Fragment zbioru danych
━━━━━━━━

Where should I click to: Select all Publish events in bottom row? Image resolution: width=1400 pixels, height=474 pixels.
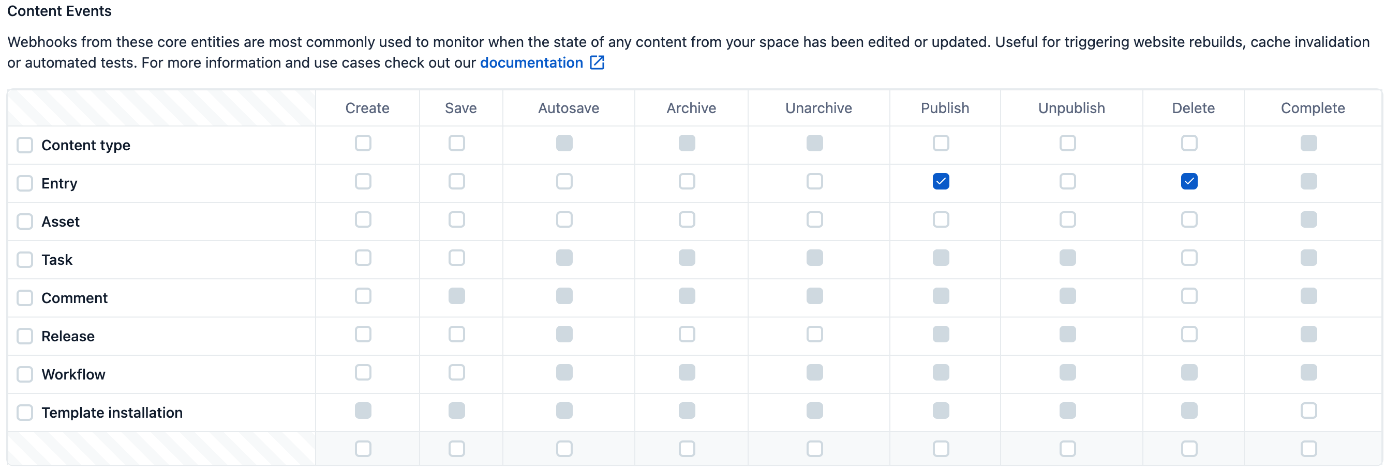pyautogui.click(x=941, y=449)
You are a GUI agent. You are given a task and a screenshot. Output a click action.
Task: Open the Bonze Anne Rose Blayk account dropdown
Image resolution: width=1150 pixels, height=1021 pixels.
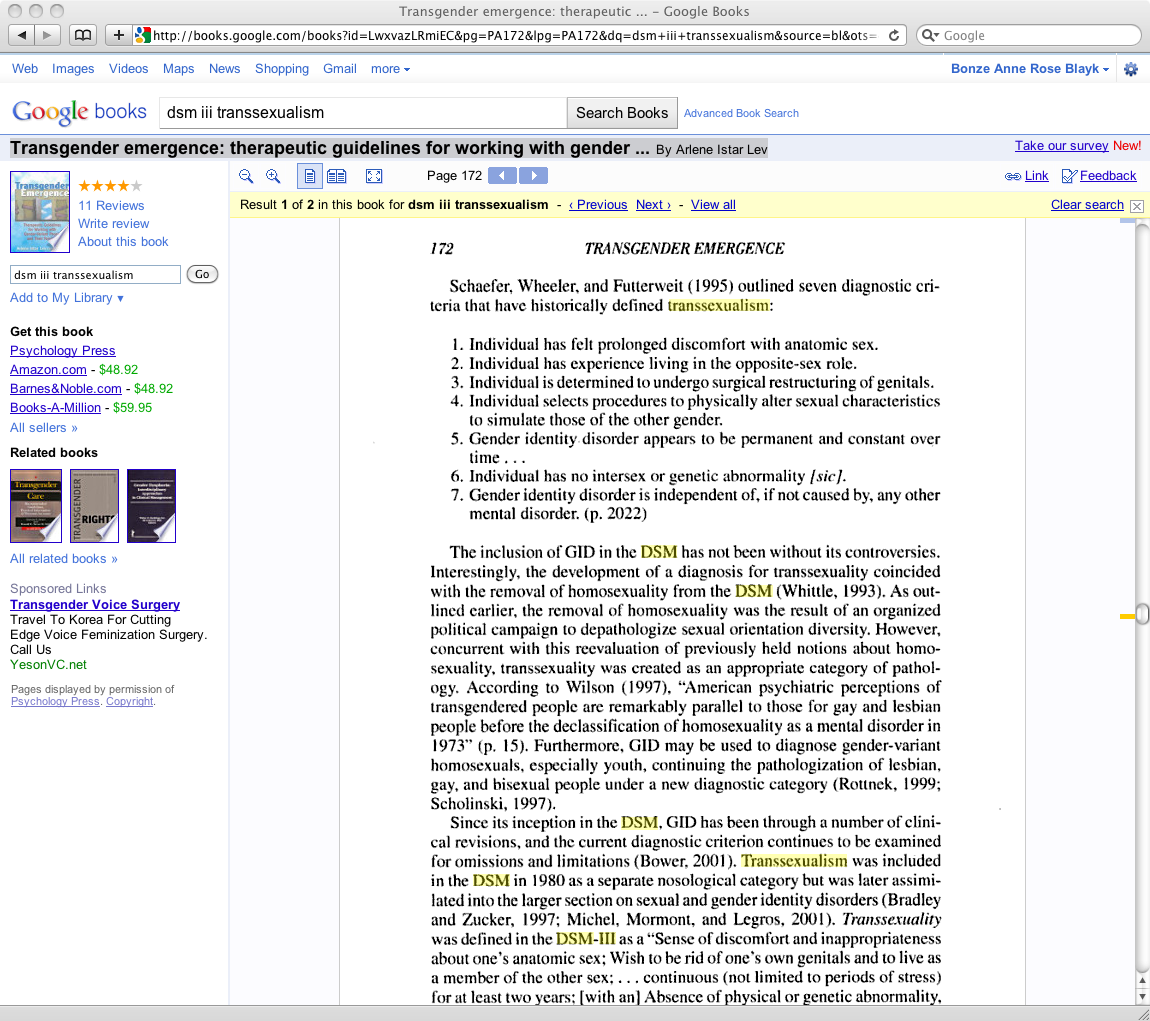click(1029, 68)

━━━━━━━━

**Treść polecenia**
Proszę przepisać dokładnie wiersze zestawienia, zaczynając od wiersza zawierającego „You are a GUI”, a kończąc na ostatnim wierszu zestawienia, łącznie z oboma krańcowymi. Obrazy pomiń w odpowiedzi.

**Wynik zadania**
You are a GUI agent. You are given a task and a screenshot. Output a click action.
Task: Open the Bonze Anne Rose Blayk account dropdown
Image resolution: width=1150 pixels, height=1021 pixels.
click(1029, 68)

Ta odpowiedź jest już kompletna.